## csv 파일에서 뉴스 요약 부분 가져오기

In [1]:
import pandas as pd
df = pd.read_csv('news_raw_3.csv')
df= df.dropna(how='any')

In [2]:
economy = df.loc[df['target']==0, ('summary')].to_numpy()
science = df.loc[df['target']==1, ('summary')].to_numpy()

## 한글만 추출. 숫자, 영문자, 특수기호 등 제거

In [3]:
def get_clear_text(news_numpy):
    import re
    result = []
    for news in news_numpy:
        news = str(news)
        han = re.findall("[가-힣]+", news)
        temp = " ".join(han)
        result.append(temp)
    return result

In [4]:
economy_clear_text = get_clear_text(economy)
science_clear_text = get_clear_text(science)

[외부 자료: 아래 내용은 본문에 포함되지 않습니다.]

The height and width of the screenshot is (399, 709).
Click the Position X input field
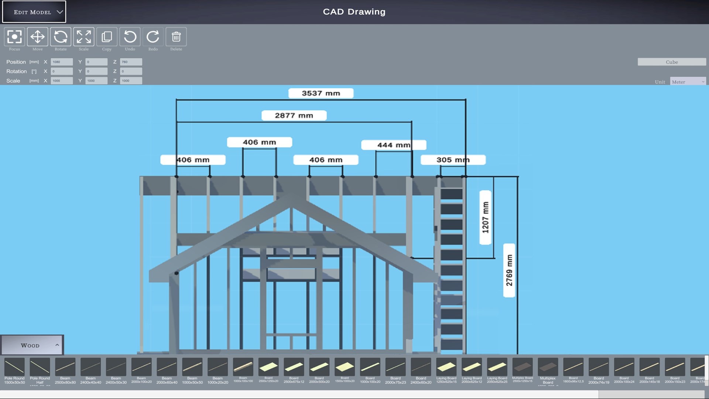pyautogui.click(x=62, y=62)
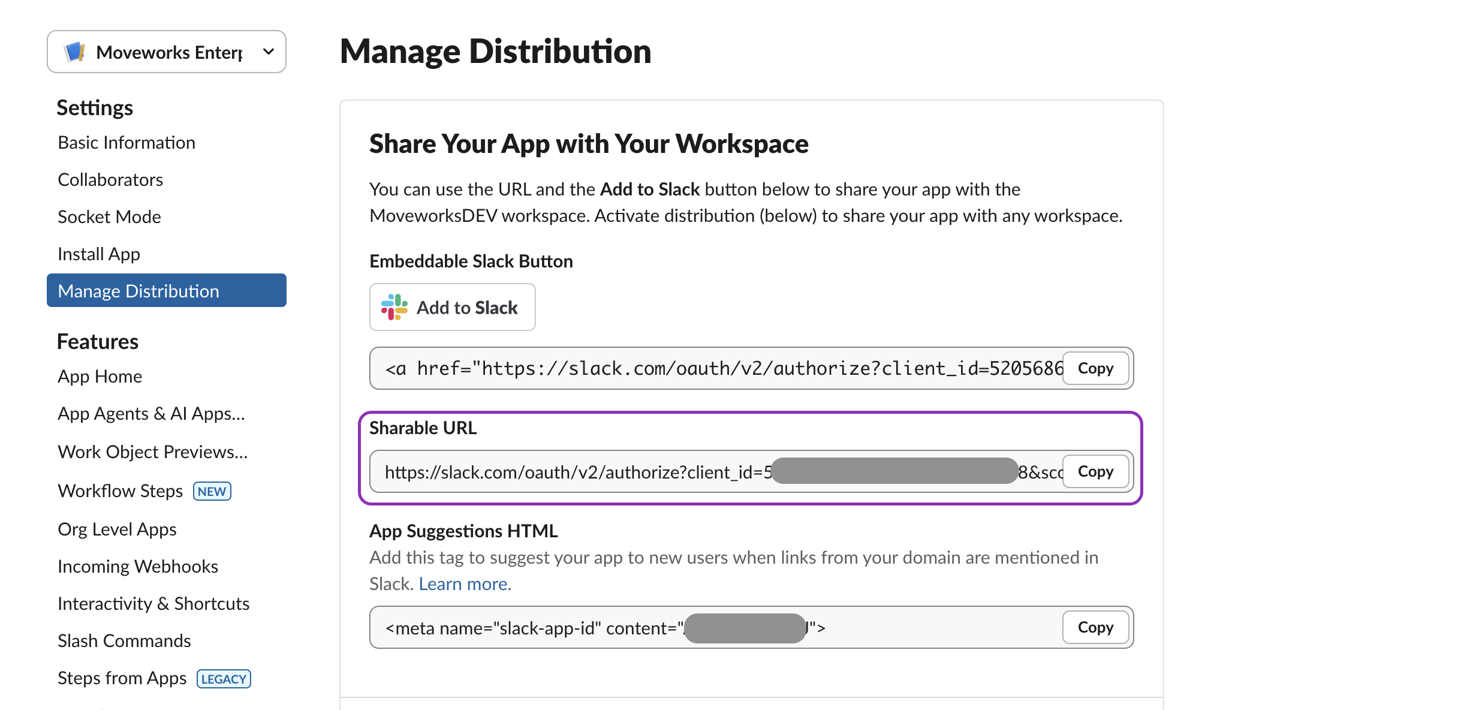Open Basic Information settings page
This screenshot has width=1458, height=710.
[x=126, y=143]
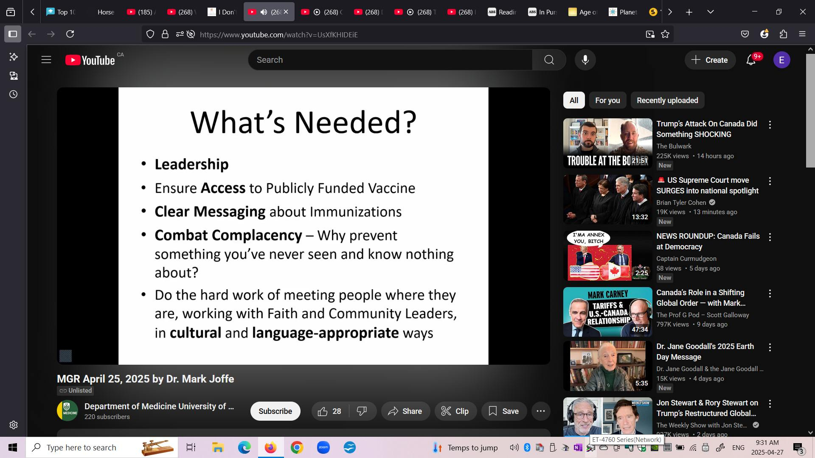
Task: Click the voice search microphone icon
Action: [585, 60]
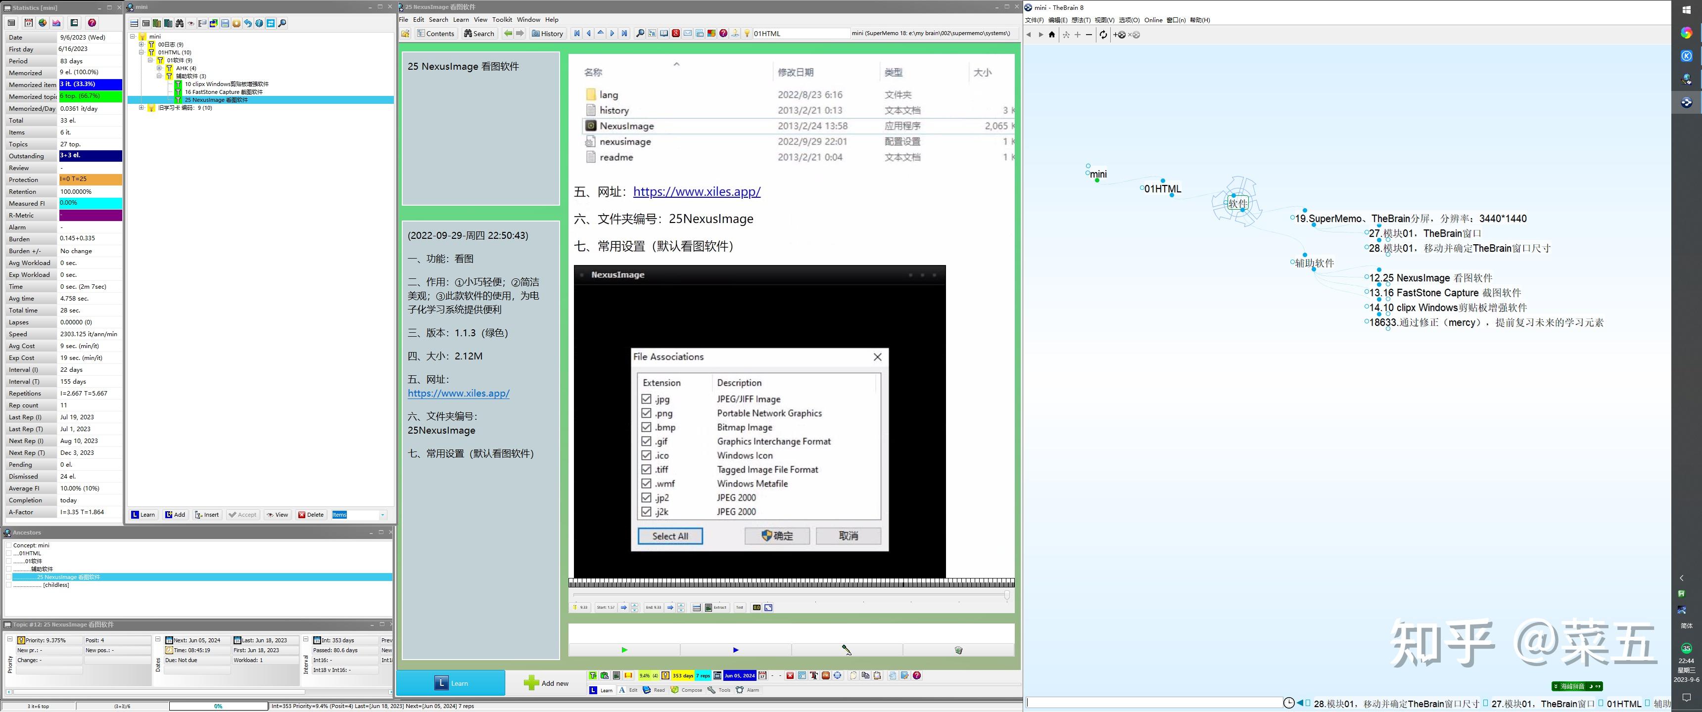Toggle the .png file association checkbox
Screen dimensions: 1702x712
(x=646, y=413)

## 추출된 한글에서 2글자 이상의 명사만 추출


In [5]:
from konlpy.tag import Kkma
kkma = Kkma()

In [6]:
def get_nouns_by_sentence(texts):
    result = []
    for txt in texts:
        nouns = kkma.nouns(txt)
        temp_nouns = []
        for noun in nouns:
            if len(noun) > 1:
                temp_nouns.append(noun)
        result.append(' '.join(temp_nouns))
    return result

In [7]:
economy_nouns = get_nouns_by_sentence(economy_clear_text)
science_nouns = get_nouns_by_sentence(science_clear_text)

## 원핫 인코딩 후 피클로 저장

In [8]:
from tensorflow.keras import preprocessing




In [9]:
tokenizer = preprocessing.text.Tokenizer(num_words=350)
tokenizer.fit_on_texts([economy_nouns,science_nouns])

In [10]:
science_onehot = tokenizer.texts_to_matrix(science_nouns, mode='binary')

In [11]:
economy_onehot = tokenizer.texts_to_matrix(economy_nouns, mode ='binary')

In [12]:
import numpy as np

In [13]:
onehot_result = np.concatenate((economy_onehot,science_onehot), axis =0)

In [14]:
onehot_result

array([[0., 0., 0., ..., 0., 0., 0.],
       [0., 0., 0., ..., 0., 0., 0.],
       [0., 0., 0., ..., 0., 0., 0.],
       ...,
       [0., 0., 0., ..., 0., 0., 0.],
       [0., 0., 0., ..., 0., 0., 0.],
       [0., 0., 0., ..., 0., 0., 0.]])

In [15]:
import pickle
with open('onehot_result.pickle', 'wb') as fw:
    pickle.dump(onehot_result, fw)